На одну из последних сессий она пришла и сообщила — сегодня утром услышала по радио одну старую песню, и она ко мне привязалась. Весь день в голове. Помните, была такая «Пропала собака…». Я спросил: «Мне нужно это интерпретировать?»— и обрадовался, когда услышал: «Уже научилась сама…». Это была уже не та 15-летняя девочка, с которой мы встретились 3 года назад.
Все завершилось как в ее сновидении, которое она рассказала на одной из сессий: «…Горе уходит, проходит много времени, и я вдруг начинаю жить какой-то своей жизнью. У меня муж, дети».

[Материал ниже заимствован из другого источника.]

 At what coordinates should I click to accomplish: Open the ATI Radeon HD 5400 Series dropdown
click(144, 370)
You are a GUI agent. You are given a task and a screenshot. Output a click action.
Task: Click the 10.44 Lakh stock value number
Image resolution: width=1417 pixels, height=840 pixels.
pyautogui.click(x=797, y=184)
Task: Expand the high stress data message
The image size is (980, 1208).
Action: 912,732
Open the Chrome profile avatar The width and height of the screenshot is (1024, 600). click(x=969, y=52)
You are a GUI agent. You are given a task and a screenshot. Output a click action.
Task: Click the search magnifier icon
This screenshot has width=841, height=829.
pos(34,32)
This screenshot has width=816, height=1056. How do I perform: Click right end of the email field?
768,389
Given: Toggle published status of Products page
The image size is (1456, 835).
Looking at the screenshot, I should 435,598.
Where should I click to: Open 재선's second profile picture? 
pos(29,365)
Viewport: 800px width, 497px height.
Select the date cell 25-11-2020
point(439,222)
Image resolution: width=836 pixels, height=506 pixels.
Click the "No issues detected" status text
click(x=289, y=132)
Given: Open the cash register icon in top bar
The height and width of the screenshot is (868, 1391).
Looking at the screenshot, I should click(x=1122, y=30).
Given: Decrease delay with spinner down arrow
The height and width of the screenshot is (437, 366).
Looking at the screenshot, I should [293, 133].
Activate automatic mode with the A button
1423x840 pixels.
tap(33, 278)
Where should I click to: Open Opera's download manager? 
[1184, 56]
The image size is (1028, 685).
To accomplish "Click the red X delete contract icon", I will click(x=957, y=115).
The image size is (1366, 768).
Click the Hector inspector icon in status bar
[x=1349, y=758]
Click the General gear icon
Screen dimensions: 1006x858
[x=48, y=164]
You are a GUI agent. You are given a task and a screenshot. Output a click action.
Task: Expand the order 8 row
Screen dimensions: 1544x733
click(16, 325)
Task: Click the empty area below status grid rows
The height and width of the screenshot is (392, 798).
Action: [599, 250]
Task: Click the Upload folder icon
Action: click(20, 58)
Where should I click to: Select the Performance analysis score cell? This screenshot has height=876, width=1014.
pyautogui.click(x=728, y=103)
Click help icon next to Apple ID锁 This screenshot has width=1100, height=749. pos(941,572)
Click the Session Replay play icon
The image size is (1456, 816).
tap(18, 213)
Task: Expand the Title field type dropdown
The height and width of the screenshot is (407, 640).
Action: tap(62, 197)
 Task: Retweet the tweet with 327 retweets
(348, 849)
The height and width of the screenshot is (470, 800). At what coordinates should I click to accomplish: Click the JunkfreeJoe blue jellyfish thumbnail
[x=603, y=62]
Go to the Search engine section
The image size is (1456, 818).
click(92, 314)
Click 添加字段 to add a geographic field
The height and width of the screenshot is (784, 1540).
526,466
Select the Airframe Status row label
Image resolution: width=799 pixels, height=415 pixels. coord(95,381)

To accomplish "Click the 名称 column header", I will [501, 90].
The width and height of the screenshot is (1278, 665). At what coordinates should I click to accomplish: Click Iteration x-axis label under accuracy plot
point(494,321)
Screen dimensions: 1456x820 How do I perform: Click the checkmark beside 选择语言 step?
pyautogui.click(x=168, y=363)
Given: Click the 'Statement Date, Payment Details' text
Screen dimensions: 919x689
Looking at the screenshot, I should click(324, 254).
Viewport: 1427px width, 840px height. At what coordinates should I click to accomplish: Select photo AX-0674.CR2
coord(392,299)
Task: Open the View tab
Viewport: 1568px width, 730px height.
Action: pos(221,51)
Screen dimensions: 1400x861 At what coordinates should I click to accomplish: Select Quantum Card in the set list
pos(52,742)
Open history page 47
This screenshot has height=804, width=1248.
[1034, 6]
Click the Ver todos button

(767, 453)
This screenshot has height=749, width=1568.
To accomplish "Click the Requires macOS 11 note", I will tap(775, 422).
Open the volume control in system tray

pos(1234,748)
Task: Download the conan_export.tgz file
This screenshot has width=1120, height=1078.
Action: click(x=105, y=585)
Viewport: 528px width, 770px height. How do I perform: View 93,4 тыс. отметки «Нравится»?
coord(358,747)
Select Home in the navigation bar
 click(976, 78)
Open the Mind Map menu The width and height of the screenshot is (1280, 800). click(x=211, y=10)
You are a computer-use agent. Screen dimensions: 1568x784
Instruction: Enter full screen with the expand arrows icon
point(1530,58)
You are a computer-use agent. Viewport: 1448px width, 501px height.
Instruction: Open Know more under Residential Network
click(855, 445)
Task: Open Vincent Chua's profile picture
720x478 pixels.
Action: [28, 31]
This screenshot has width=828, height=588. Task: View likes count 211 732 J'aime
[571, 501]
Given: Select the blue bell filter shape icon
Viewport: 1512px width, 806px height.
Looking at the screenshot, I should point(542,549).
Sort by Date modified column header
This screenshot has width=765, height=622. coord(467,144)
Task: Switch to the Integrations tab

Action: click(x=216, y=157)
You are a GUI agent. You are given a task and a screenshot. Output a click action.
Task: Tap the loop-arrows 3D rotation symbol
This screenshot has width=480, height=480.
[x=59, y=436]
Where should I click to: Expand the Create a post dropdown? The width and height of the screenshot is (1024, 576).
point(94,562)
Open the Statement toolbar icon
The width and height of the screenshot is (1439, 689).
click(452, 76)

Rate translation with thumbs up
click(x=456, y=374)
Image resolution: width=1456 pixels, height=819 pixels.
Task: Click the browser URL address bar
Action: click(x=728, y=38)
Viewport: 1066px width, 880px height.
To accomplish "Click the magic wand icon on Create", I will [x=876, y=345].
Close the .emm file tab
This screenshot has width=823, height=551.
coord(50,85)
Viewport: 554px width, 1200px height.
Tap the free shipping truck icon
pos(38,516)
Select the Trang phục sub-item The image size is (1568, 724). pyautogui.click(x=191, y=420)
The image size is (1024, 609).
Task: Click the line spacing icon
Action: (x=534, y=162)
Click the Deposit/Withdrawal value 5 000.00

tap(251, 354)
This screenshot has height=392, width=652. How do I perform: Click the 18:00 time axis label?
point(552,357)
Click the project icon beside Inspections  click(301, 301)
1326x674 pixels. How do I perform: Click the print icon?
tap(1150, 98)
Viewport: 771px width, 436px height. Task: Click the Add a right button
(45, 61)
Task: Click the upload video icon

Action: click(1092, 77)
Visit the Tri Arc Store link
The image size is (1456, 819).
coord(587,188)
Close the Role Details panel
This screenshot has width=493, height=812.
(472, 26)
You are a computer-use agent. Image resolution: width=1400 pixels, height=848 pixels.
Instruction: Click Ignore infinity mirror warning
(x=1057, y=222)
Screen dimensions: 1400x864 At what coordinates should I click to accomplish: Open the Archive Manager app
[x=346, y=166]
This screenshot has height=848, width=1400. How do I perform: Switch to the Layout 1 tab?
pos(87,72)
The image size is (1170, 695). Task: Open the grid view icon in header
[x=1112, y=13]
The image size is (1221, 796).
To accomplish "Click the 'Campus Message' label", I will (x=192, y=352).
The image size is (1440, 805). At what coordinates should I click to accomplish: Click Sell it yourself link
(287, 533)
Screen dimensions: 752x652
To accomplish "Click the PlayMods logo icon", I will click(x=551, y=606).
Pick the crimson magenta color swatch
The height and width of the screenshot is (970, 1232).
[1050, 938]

Читатель, скорее всего, спросит: «А, может быть, все и так бы постепенно прошло и забылось?». — Возможно, но вероятность такого варианта ничтожно мала. К счастью для этой пациентки, она обратилась к терапии в «остром» периоде — на пике ее интрапсихического и межличностного конфликта. В двух других подобных случаях, с которыми мне приходилось сталкиваться, когда первая встреча с терапевтом состоялась только через 15–20 лет после психической травмы, ситуация была намного печальнее. Длительные и безуспешные попытки самостоятельного преодоления ее последствий сопровождались целой чередой межличностных конфликтов, сексуальных дисгармоний и психосоматических расстройств и в конечном итоге потребовали обращения к помощи психиатров и онкологов.